Erinnerungen an Marnie
Erinnerungen an Marnie, Studio Ghiblis derzeitig letzter Film, ist eine traurige Reise durch die Zeit, gespickt mit melancholischen Erinnerungen.
Die 12-jährige Anna umgibt ein trauriger Schatten. Für die Außenwelt scheint sie hauptsächlich ihr Asthma zu belasten, woraufhin sich ihre Pflegemutter entscheidet Anna zu ihrer Tante aufs Land zu schicken. Doch für die Zuseher wird schnell klar, dass das Mädchen mehr unter ihren seelischen Wunden leidet. Ihre eigentliche Mutter ist bereits gestorben. Nichts desto trotz nehmen ihre Stief-Verwandten sie herzlich auf, und geben Anna die Freiheit sich durch das Dorf am Meer zu begeben und ihrem Hobby, dem Zeichnen, nachzugehen. Auf einer ihrer Erkundungstouren findet Anna eine verlassene Villa. In den darauffolgenden Nächten träumt das junge Mädchen von der Familie, die in dem Anwesen gelebt hat und begibt sich immer öfter in die Nähe des Hauses. Zu ihrer Verwunderung wird sie eines Nachts von der gleichaltrigen Marnie empfangen. Das blonde Mädchen erklärt Anna, dass sie schon seit einiger Zeit auf sie warte. Zwischen ihnen entwickelt sich eine innige Freundschaft, die die Hürde von Raum und Zeit zu überwinden scheint.

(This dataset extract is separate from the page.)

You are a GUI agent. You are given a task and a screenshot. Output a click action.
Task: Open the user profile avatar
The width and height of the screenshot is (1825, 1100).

Die langsame Erzählweise des Films passt zu dem Gefühl, das einem die Geschichte vermitteln will. Von Beginn an umgibt den Zuseher eine Schwere, die von Annas Charakter ausgeht. Die Moor-Landschaft sowie die Symbolik von Ebbe und Flut sind Metaphern für den Weg, den die Protagonistin bestreitet. Generell arbeitet Erinnerungen an Marnie viel mit seiner Bildsprache, die über die Jahre hinweg eine der größten Stärken des Studios ist. Leider fällt es schwer mit den Hauptcharakteren eine starke Verbindung aufzubauen. Wie zu ihrer Außenwelt ist Anna auch zu dem Publikum einen Großteil des Films über distanziert. Marnie ist charakterlich das genaue Gegenteil, doch wie wir im Laufe des Films erfahren, ist auch ihr fröhliches Gemüt nicht immer echt.
Ohne zu viel über den Twist verraten zu möchten, der sich schon sehr früh anbahnt, bleibt es fragwürdig, warum wir so bewusst und absichtlich in eine falsche Richtung gelenkt werden. Mehrmals wird zwischen Marnie und Anna eine romantische Beziehung angedeutet, die sich dann als etwas komplett anderes herausstellt. Ein subtilerer Umgang mit der Beziehung der zwei Mädchen hätte der Handlung nicht geschadet und den Twist dadurch nicht offensichtlicher gemacht. Dieser wird dem Publikum zwar früh bewusst, jedoch ist die tatsächliche Auflösung so überraschend, dass man hier durchaus die eine oder andere Träne verdrücken muss.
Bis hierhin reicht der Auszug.